O Ocaso dos Deuses - 43



Hipólito organizou o pensamento em voz alta, para que Nossa Senhora ouvisse.
Maria era judia e vivia em Nazaré que, na altura, teria entre 200 e 400 habitantes e onde todos se conheciam.
Tinha cerca de 14 anos quando ficou grávida de pai incógnito.
Na lei judaica, o adultério é punível com a pena de morte, conforme indica o livro de Levítico. A Torá prevê que tanto o homem como a mulher que cometerem adultério sejam apedrejados até a morte.
Maria se identificasse o pai seriam os dois lapidados.
José compadeceu-se de Maria.
José era um velho para a época. Teria cerca de 40 anos, era carpinteiro, viúvo e pai de vários filhos. Ser carpinteiro era pertencer à “elite” da aldeia.
As afirmações de José quanto à paternidade, não foram tomadas a sério na sinagoga e a dúvida persistiu.
Quando Maria estava perto do parto, José fugiu com ela de burro, sem levar nenhuma mulher da família para ajudar, quando a mortalidade associada ao parto, à época, era muito grande.
José era um homem avisado, o que faz pensar que a família devia ter cortado relações com Maria ou a premência da fuga.
Ficaram numa caverna nas imediações de Belém, por terem chegado à noite ao caravançarai e este já estar fechado.
De Nazaré a Belém são 14km a pé, cerca de 3 horas com passo estugado.
José ajudou o parto e Jesus nasceu saudável e sem complicações, o que é obra sendo Maria primípara.
Nos dias seguintes, uns amigos de José foram a essa caverna, levar-lhe uns “precisos”, talvez por já saberem desse esconderijo. O leite deve-lhes ter parecido ouro, uns panos, mirra e algo que comer o incenso.
Depois, Jesus foi educado por José que, como bom judeu, o ensinou a ler. Desde a diáspora que o pai tinha obrigação de ensinar os filhos (não às filhas) a ler, para manter o culto vivo.

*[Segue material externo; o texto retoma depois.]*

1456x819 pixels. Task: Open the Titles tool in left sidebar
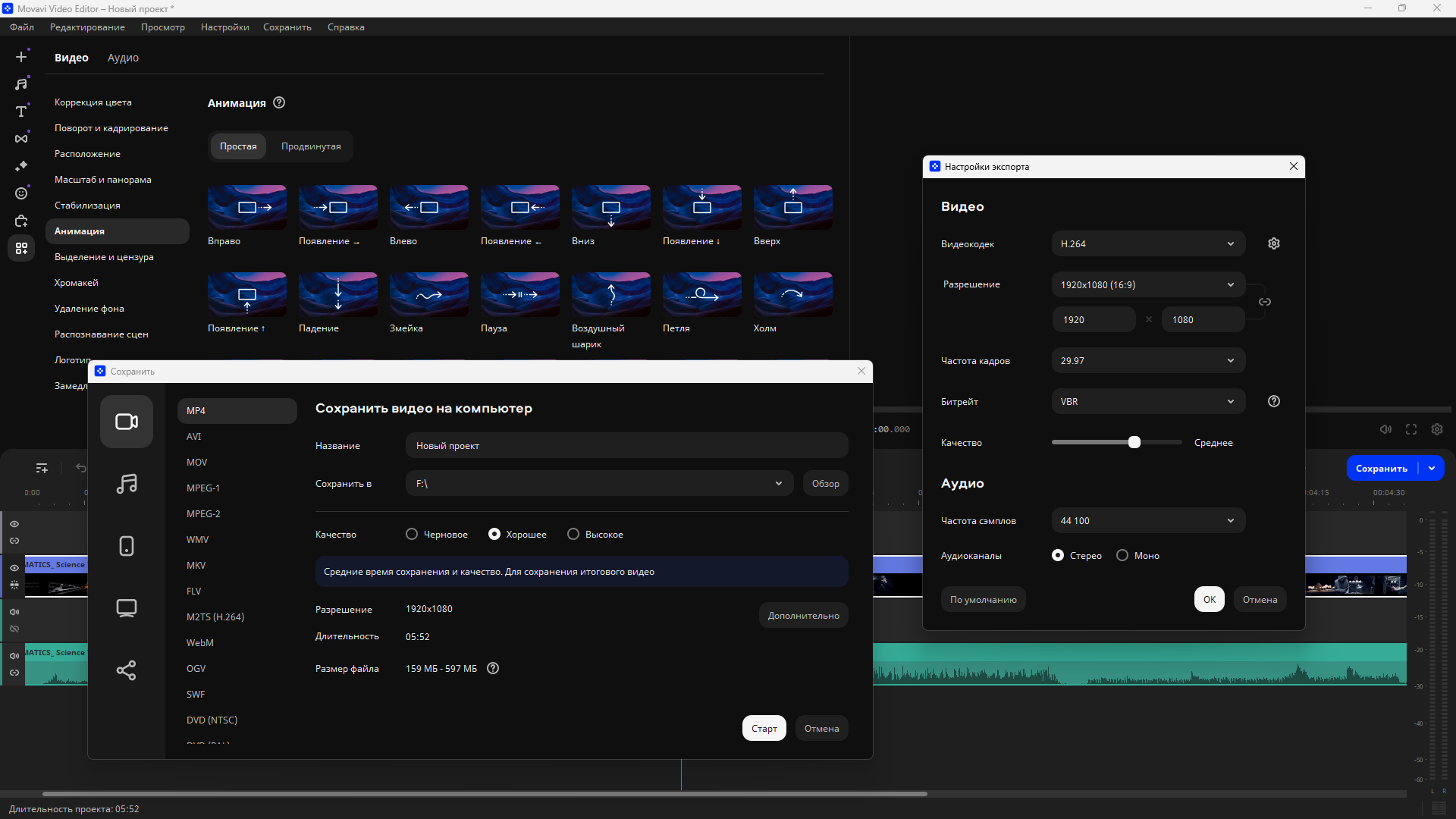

Nossa Senhora ouviu com atenção o raciocínio de Hipólito, sem que no seu rosto assomasse qualquer ruga de agrado ou contrariedade e, no fim, comentou: - A realidade é demasiado complexa para se resumir numa página! Diferentes observadores narram os mesmos factos de modo diverso, limitados que estão pelas suas capacidades e experiência de vida. Para mais, quando a oralidade é o principal meio de comunicação, as deturpações são inevitáveis. Mas lembre-se que cada história que se conta tem intenção de influenciar o ouvinte/leitor e, se os conceitos que se querem passar são importantes, há que realçá-los.
O senhor já reparou que um manequim estilizado, mede 11 cabeças, quando na realidade as pessoas medem 7 cabeças e meia. Mas se quiser desenhar um herói, deve fazê-lo com 9 cabeças. As “figuras de estilo” são muito importantes para que a história “funcione”.
Como sabe, quando alguém se benze, diz: Em nome do Pai, do Filho e do Espírito Santo”. O feminino está ausente. O culto Mariano foi o tributo mínimo à mulher, numa religião onde o homem é o centro de tudo. 
Essa história que conta não é inspiradora. A outra é melhor! Nossa Senhora é um ícone de mãe, de bondade, de serenidade e porque não … de beleza feminina. A sua “história” põe, de novo, a tónica num ser masculino. Em José. José é o herói ao afirmar-se como pai da criança que Maria trazia no ventre, para assim impedir a sua lapidação. José é o homem importante da aldeia que arrisca a sua posição para defender uma rapariga pobre, caída em desgraça, por suspeita de adultério.
É uma boa regra não deixar que a verdade estrague uma boa história! Guarde essa para si e para os seus amigos e, por favor, faça o que lhe pedi. 
Eu não quero ser mais do que aquilo em que me transformaram e gosto de sentir as pessoas confortadas quando pensam em Nossa Senhora, seja ela da Agonia, da Ajuda, do Alívio, do Amparo, Aparecida, Auxiliadora, da Boa Hora, da Boa Morte, da Cabeça, Desatadora de Nós, da Graça, dos Mares, do Monte, da Pena, da Vitória, de Fátima ou de qualquer outro lado, que títulos não me faltam!

Hipólito beijou-lhe de novo as mãos, prometendo tudo fazer para que os Secularistas não se apoderassem da sua imagem com qualquer intenção política, enquanto a conduzia à porta da casa. Aí Nossa Senhora elevou-se e iniciou nova ascensão ao céu, esfumando-se numa nuvem que entretanto passava.